For the first time, the survey also asks how long people could continue covering household expenses if they lost their main source of income. It also probes further into health shocks, such as whether people borrowed for medical reasons, and it explores the financial fallout from climate events by asking whether people experienced natural disasters or extreme weather in the past three years and if this resulted in income loss or disrupted access to financial services.
The additional new questions in the latest Findex have also strengthened the dataset’s coverage of the other three GPFI-defined dimensions of financial health.
Unlike some national surveys, the Findex doesn’t ask directly whether people are able to manage their day-to-day expenses. But it offers clues. In 2025, it introduces two new questions aimed at capturing short-term money management behavior, providing insights into people’s abilities to meet their day-to-day needs. Firstly, it asks if people store money in an account to manage short-term expenses, and secondly, it asks when wages or government payments are deposited, do they withdraw the entire amount or leave some in the account?
Financial health isn’t just about surviving today; it’s about being in a position to face tomorrow’s goals, aspirations, and opportunities. On this forward-looking side, the Findex builds on the last wave by introducing new questions on borrowing to invest in a business, as well as repeating a question on saving for old age. For the first time, it also asked whether people have taken loans to invest in businesses, highlighting how credit can unlock new opportunities.
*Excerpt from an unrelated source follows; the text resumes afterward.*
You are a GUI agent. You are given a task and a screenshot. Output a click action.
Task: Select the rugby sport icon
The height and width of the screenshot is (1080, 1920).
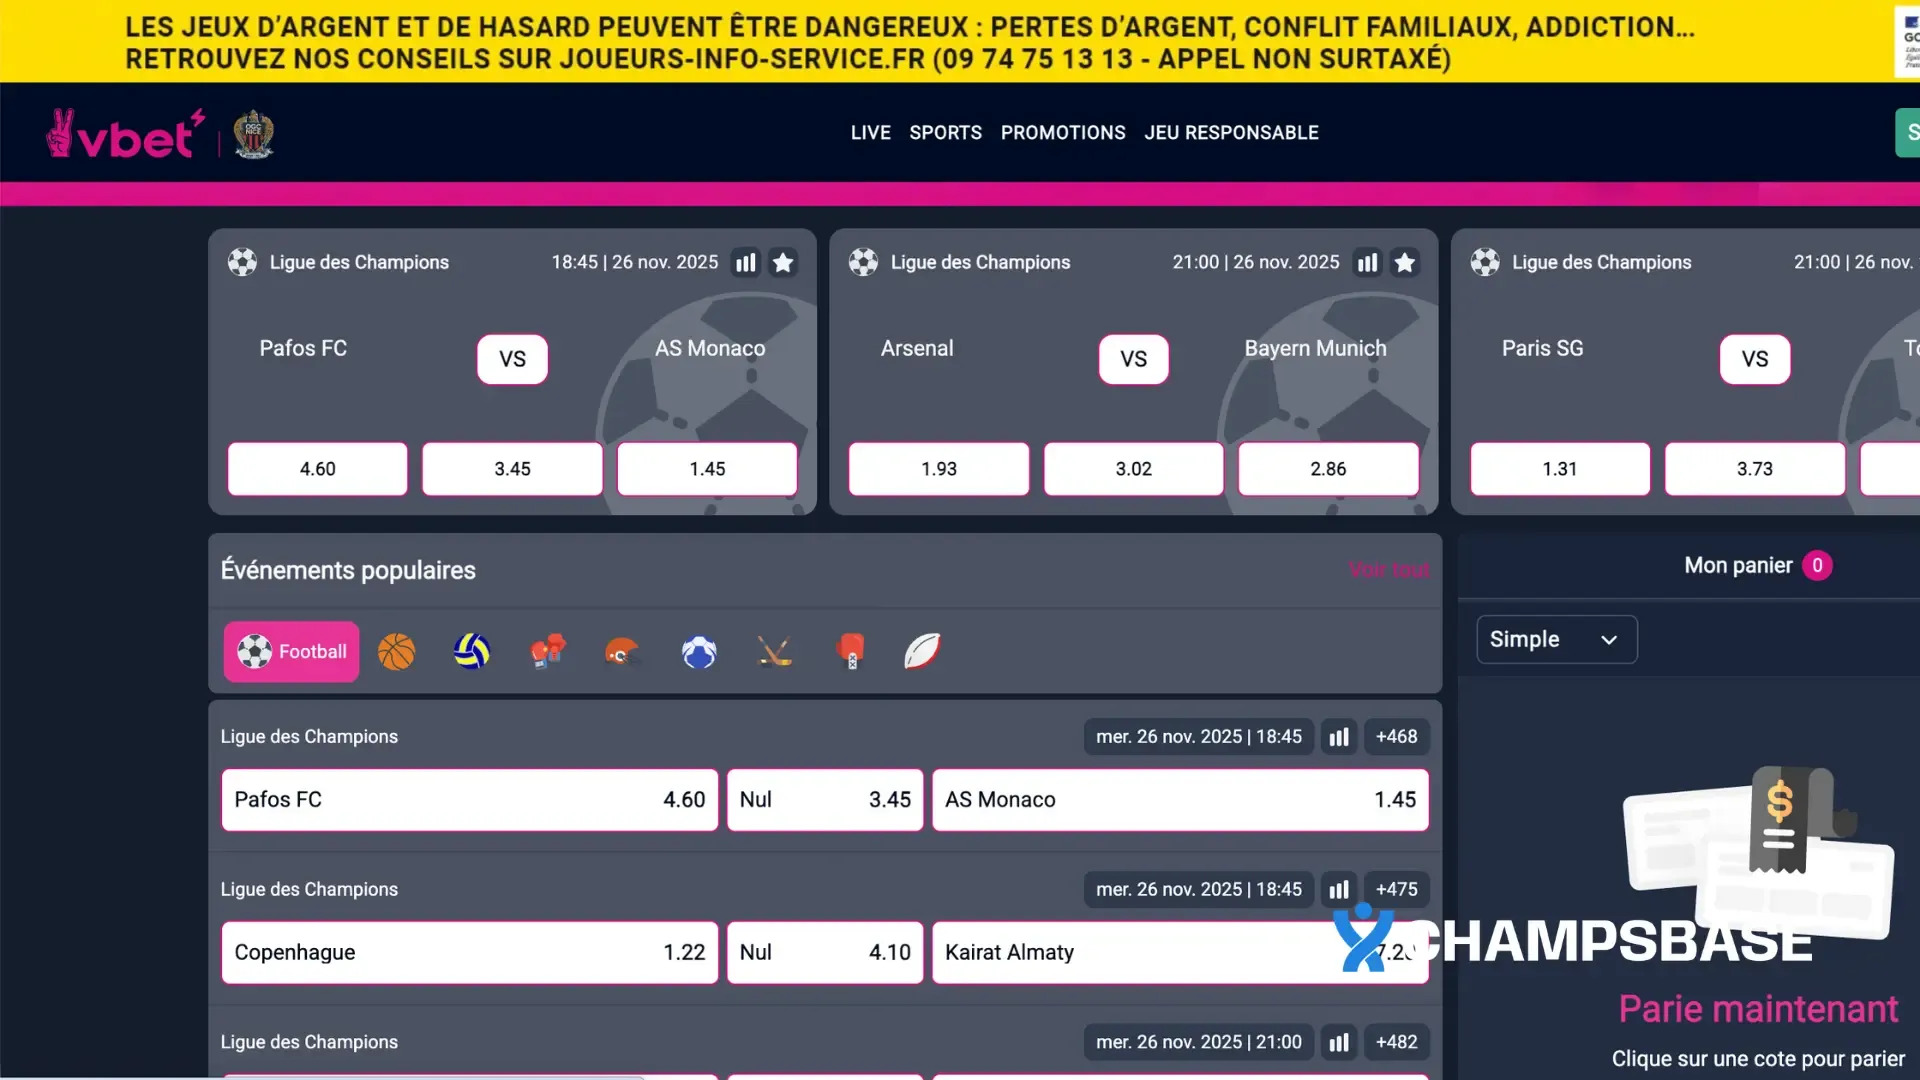(922, 651)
On the GPFI’s final dimension – the so-called ‘confidence factor’ – the 2025 Findex has questions on people’s financial worries, but offers limited coverage of this dimension beyond that.
Can we balance global benchmarks and local realities?
The 2025 Findex does not offer a complete global picture of financial health, but it does take a meaningful step forward. Its emergency funding questions, echoed in several national surveys, may be the closest we get to a globally applicable financial health indicator. Its strength lies in its ability to calibrate for local context (via GNI per capita) and the fact that it does not prescribe specific types of shocks.
Still, resilience is only one part of the picture, and the Findex’s coverage of the other three dimensions remains thinner. To go further would require not only adding additional questions to build more robust data across each of the GPFI’s dimensions of financial health, but also resolving the industry’s long-standing debate on whether a global approach can be adequately sensitive to local context. For example, what constitutes typical day-to-day expenses in Kenya will be different in Switzerland. This tension explains the GPFI’s 2024 decision not to propose a global standard, and it’s an area that still demands exploration.
Despite the challenges, there’s a growing consensus that progress on financial health measurement will depend on greater collaboration across stakeholders, including financial sector authorities, financial service providers, and researchers.
This means not only advancing demand-side surveys, but also experimenting with supply-side data. Administrative data from providers – on account usage, late payments, or savings balances – can offer real-time, low-cost insights into people’s wellbeing, and may serve as a valuable complement to survey-based tools, including those that flag concerns like over-indebtedness.
The Global Findex has shown that global benchmarking is possible, but also that its limits must be acknowledged. It shouldn’t carry the burden alone. Others are stepping in: the UNSGSA adopted financial health as a strategic priority in September 2024, and CGAP’s Financial Inclusion 2.0 initiative is actively working to advance this field by developing guidance for national financial sector authorities and the private sector on indicators to measure financial health.